La maison du péril Agatha Christie

— Tous contenaient-ils de la cocaïne ?

— Non, seulement deux bonbons de la première rangée étaient empoisonnés ; les autres étaient naturels.

— De quelle manière la drogue y fut-elle introduite ?

— Très simplement. Le bonbon était coupé en deux, la cocaïne noyée dans la garniture intérieure et les deux moitiés ressoudées. Du pur travail d’amateur ; ce qu’on pourrait qualifier de « fabrication maison ».

Poirot poussa un grognement :

— Ah ! si j’avais su ! Si j’avais su ! Puis-je voir Mademoiselle ?

— Oui, mais dans une heure seulement, répondit le docteur. Allons, remettez-vous. La petite s’en tirera !

Pendant une heure d’attente, nous déambulâmes dans les rues de Saint-Loo et je m’évertuai à distraire mon ami de ses sombres pensées en l’assurant que rien d’irréparable n’avait été commis.

Pour toute réponse, il se contenta de hocher la tête et de me répéter :

— J’ai peur, Hastings, j’ai peur… d’une voix impressionnante.

À un certain moment, il me prit par le bras :

— Écoutez-moi, mon ami, dit-il. Je me suis trompé. Je me suis trompé depuis le début…

— Autrement dit, l’argent n’est pas le vrai mobile…

— Non, sur ce point j’ai vu juste. Mais il y a encore ces deux-ci… non, car le jeu deviendrait trop facile. Il doit y avoir un autre traquenard.

Puis dans un sursaut d’indignation :

— Ah ! cette chère enfant ! Pourquoi m’a-t-elle désobéi ? Avoir échappé de si près à la mort, n’était-ce pas suffisant ? Devait-elle s’exposer une cinquième fois ? C’est inouï !

Enfin, nous nous dirigeâmes de nouveau vers la maison de santé. Après une courte attente, on nous fit monter. Nick était assise sur son lit, les pupilles démesurément dilatées. Elle était fébrile et ses mains tremblaient.

— Ils ont recommencé, murmura-t-elle.

Tout secoué d’émotion, Poirot s’éclaircit la voix et prit la main de la jeune fille dans une des siennes.

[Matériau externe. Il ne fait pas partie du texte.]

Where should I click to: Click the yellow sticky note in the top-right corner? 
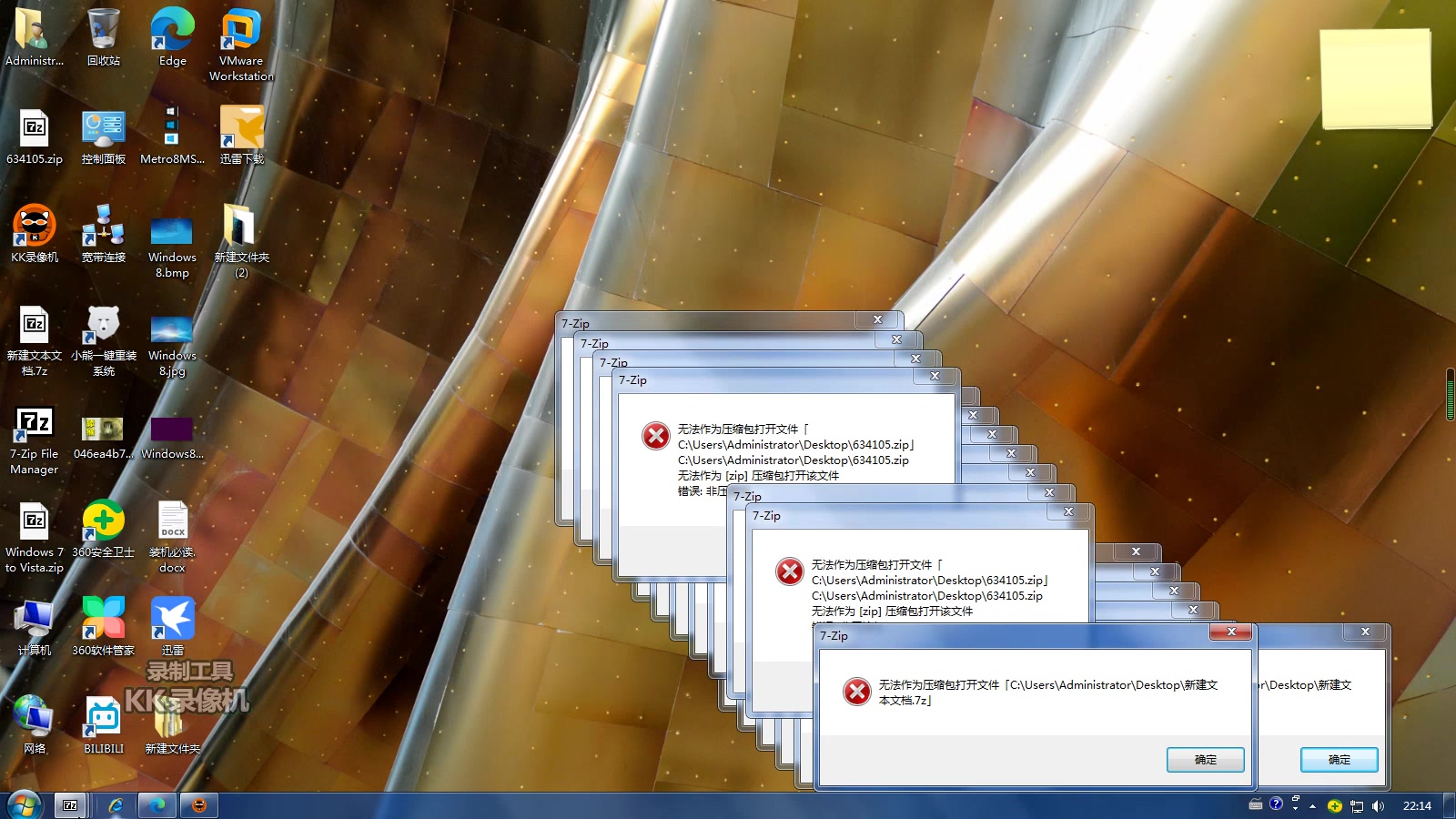pyautogui.click(x=1376, y=78)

— Ah ! Mademoiselle, Mademoiselle…

— Que n’ont-ils pas réussi leur coup, cette fois-ci ! s’écria-t-elle, pleine de dépit. Je suis lasse de toutes ces histoires.

— Pauvre petite !

— Et pourtant quelque chose en moi se révolte et résiste.

— C’est votre esprit combatif, Mademoiselle. Soyez bonne et généreuse jusqu’au bout !

— En somme, votre chère vieille clinique ne s’est pas révélée d’une sûreté à toute épreuve, dit Nick.

— Si seulement vous vous étiez conformée à mes instructions, Mademoiselle !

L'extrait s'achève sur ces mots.